While reading through the material below, copy each line that holds the word "icon".

**DATA FOR REVIEW**
-=-=-
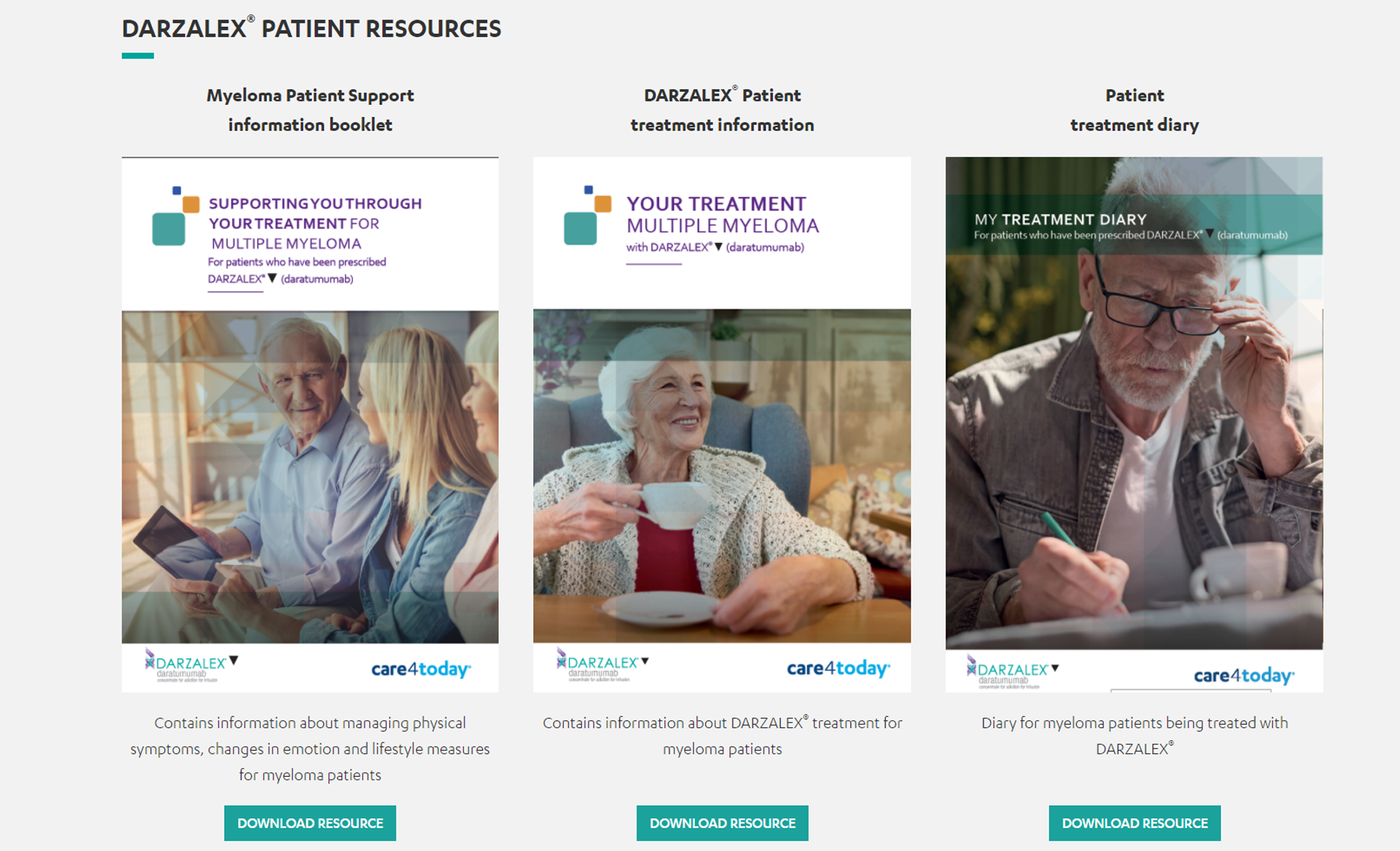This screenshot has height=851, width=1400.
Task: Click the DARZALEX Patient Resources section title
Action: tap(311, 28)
-=-=-
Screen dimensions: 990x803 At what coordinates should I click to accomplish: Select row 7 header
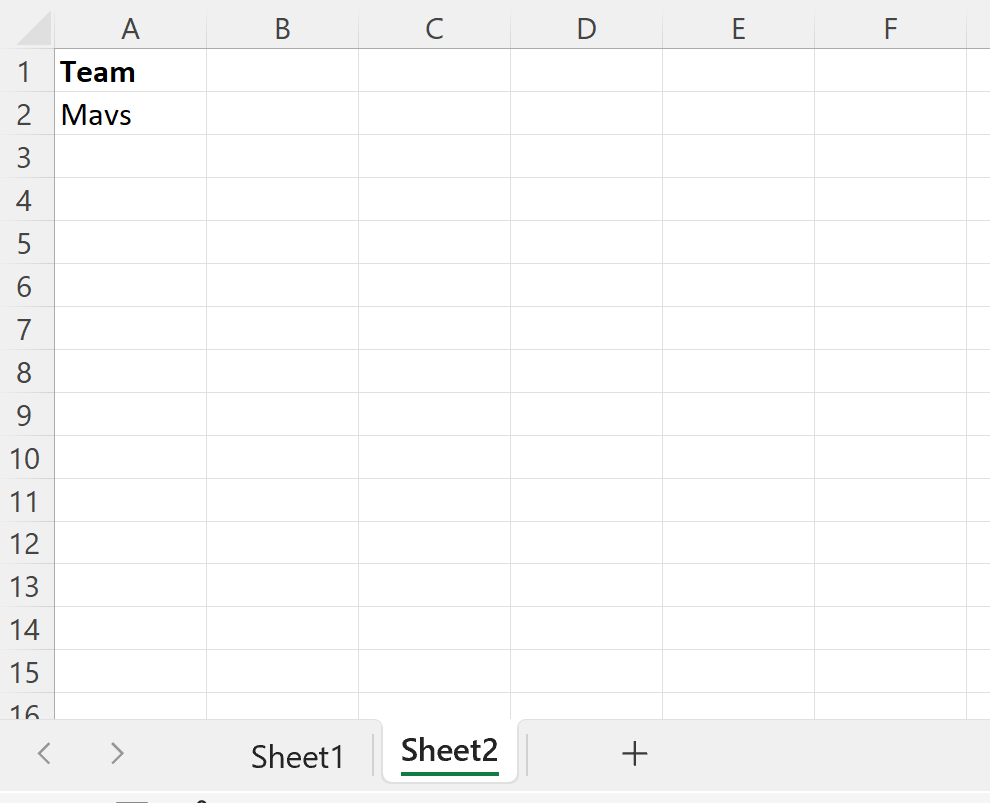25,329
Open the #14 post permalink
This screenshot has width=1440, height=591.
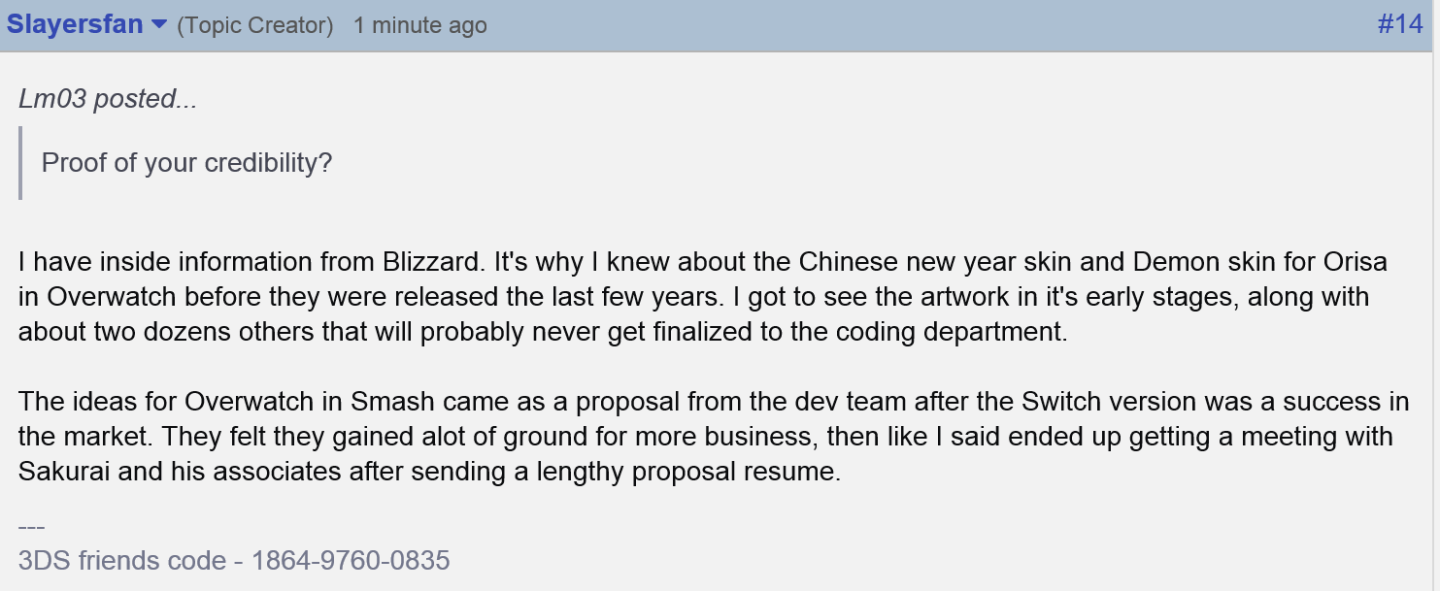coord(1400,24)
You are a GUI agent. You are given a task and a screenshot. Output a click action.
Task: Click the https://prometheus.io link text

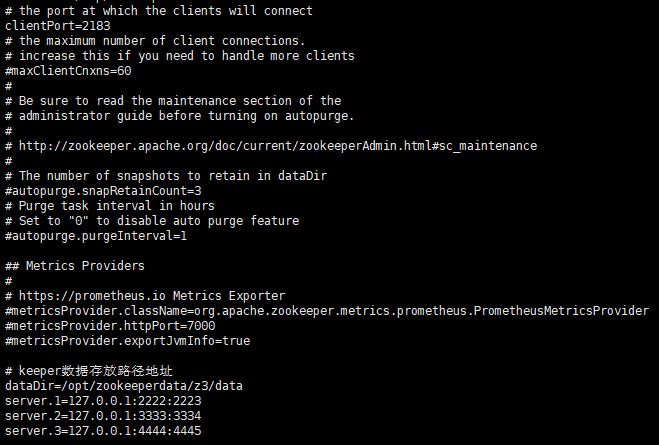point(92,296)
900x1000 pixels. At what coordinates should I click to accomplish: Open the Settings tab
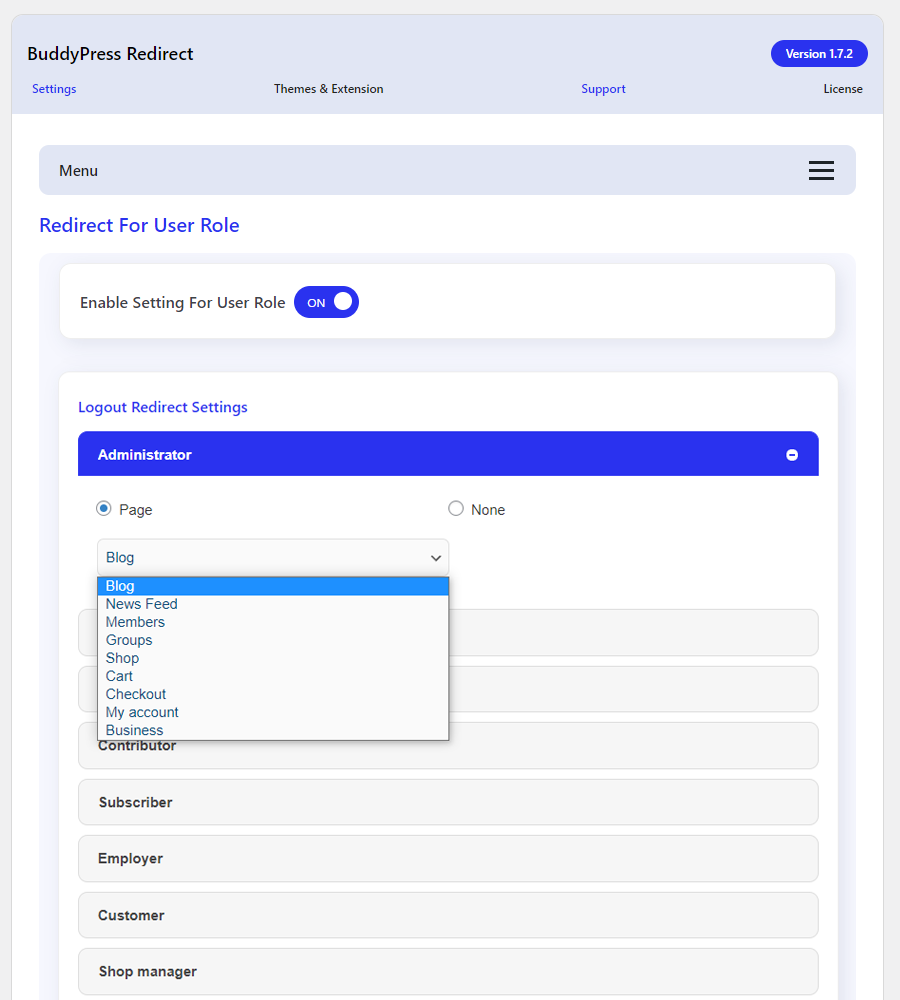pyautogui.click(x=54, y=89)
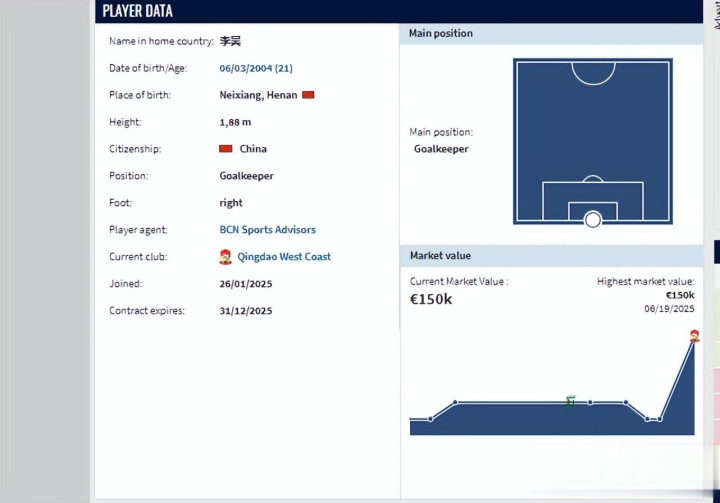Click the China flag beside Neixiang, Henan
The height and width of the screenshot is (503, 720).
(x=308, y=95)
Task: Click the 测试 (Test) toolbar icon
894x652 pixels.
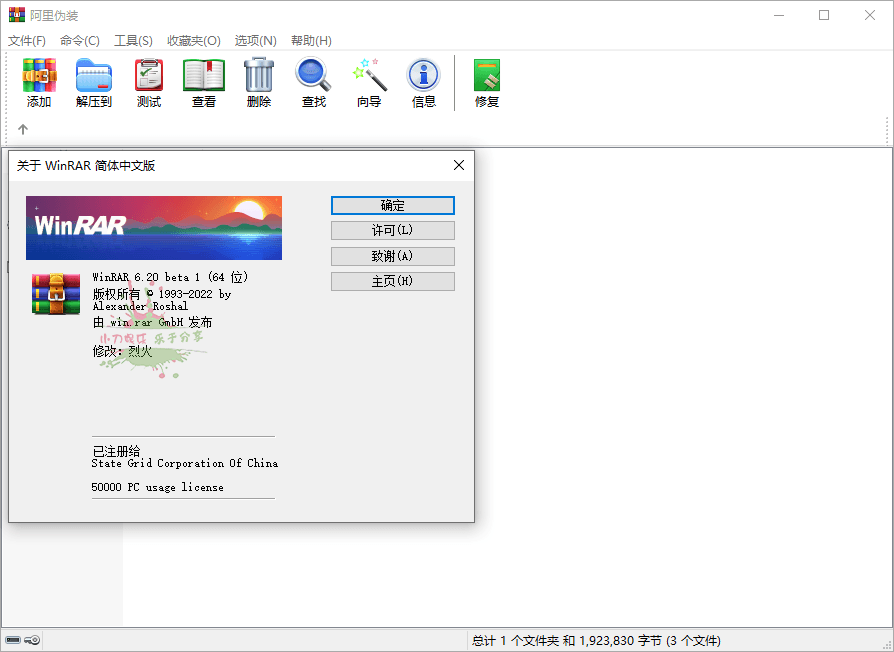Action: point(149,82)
-=-=-
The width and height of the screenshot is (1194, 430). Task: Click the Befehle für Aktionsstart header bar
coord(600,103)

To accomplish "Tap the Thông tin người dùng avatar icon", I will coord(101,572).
-=-=-
**EXERCISE SOLUTION**
Task: Click the 测试 (Test) toolbar icon
To accomplish "Tap the Thông tin người dùng avatar icon", I will coord(101,572).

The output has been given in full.